I've been asked a few times what the big 'roller thing' I often use is, so I thought I'd introduce my Akua pin press.

Some of the first prints I made were monoprints at West Dean College using a nipping press, sometimes called a book binding press. This is quite small but seriously heavy and needs affixing to the surface to enable you to get a good last twist on the handle which screws the top plate down onto the bottom plate. I am determined to own one at some point as they're just so beautiful, but for now it's impractical for me as I don't have a dedicated print space. Although hand burnishing is a marvellous way to produce prints I do like the even finish a press can give. I also find that when producing prints in large sizes or quantities my wrists can get very sore from the pressure and repetition required to hand burnish. I kept searching for a solution and discovered the pin press.

I found the Akua pin press in Lawrence Art Supplies and was lucky enough to put in my order when it was on offer at just under £300; at the time of writing the price tag is £360, reduced from £370. I believe the hefty price tag has something to do with it being solid metal that is as smooth as smooth can be. It was quite an investment but justified for me by lockdown in March 2020; in lieu of paying to visit the print studio (or doing anything else I'd usually spend my money on) I bought myself a piece of studio equipment! It's basically a big rolling pin with handles that also act as feet. The beauty of it for me is that I can pack it away in it's box until I next need it.
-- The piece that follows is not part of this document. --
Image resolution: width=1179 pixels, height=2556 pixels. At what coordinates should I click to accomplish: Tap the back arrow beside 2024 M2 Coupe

It's 50cm long and slim so easy to store in it's original packaging.

All the bumf that comes with it suggests that it is designed for monoprints but that it could also give a tight enough squeeze to print drypoints and, therefore one would assume, collagraphs. I've produced lots of successful monoprints with it, haven't tried drypoint but I did try a collagraph. While it undoubtedly produced much more pressure, much more evenly than I would have managed without it, it wasn't capable of the deep intaglio print an etching press can manage. It is definitely capable of producing good results using a collagraph plate, especially one that doesn't have huge differences in the plate height. My collagraph plate was very textured and as you can see from the white on the pictured print, the press couldn't get into the deep intaglio areas on the plate. It did produce an interesting image though. You can see the images produced from the same plate but using an etching press here. Note how the etching press can print all the deeply indented parts the pin press could not.

I mainly produce linocuts at present, on my kitchen table. I have experimented with the set up needed to make the pin press work for me and now use it for all of my prints. I hand burnish cards but should the need arise I could use it for these too. There are some basic things to bear in mind when using it for lino. The main problem is that the lino and/or paper will move unless held in place, smudging the print. Since I use Ternes Burton registration clips and produce reduction prints, I need to ensure I place my lino back in exactly the same place every time so I use double sided tape to secure three off-cuts of grey board to the wooden board I use as my printing jig. This serves the double purpose of aligning the lino and holding it firmly in place.

With the lino in place I clip the paper onto the registration tabs and press away. You can see numerous short videos of me doing this on my Instagram page here. I have found that the press has a tendency to slip off the top and bottom and slightly indent the paper. Often this is not a problem as an indent from the plate on the print is often seen as desirable, it can make it more likely to make the white borders of the paper dirty if stray ink is picked up though, I must start using masks around my lino to avoid this!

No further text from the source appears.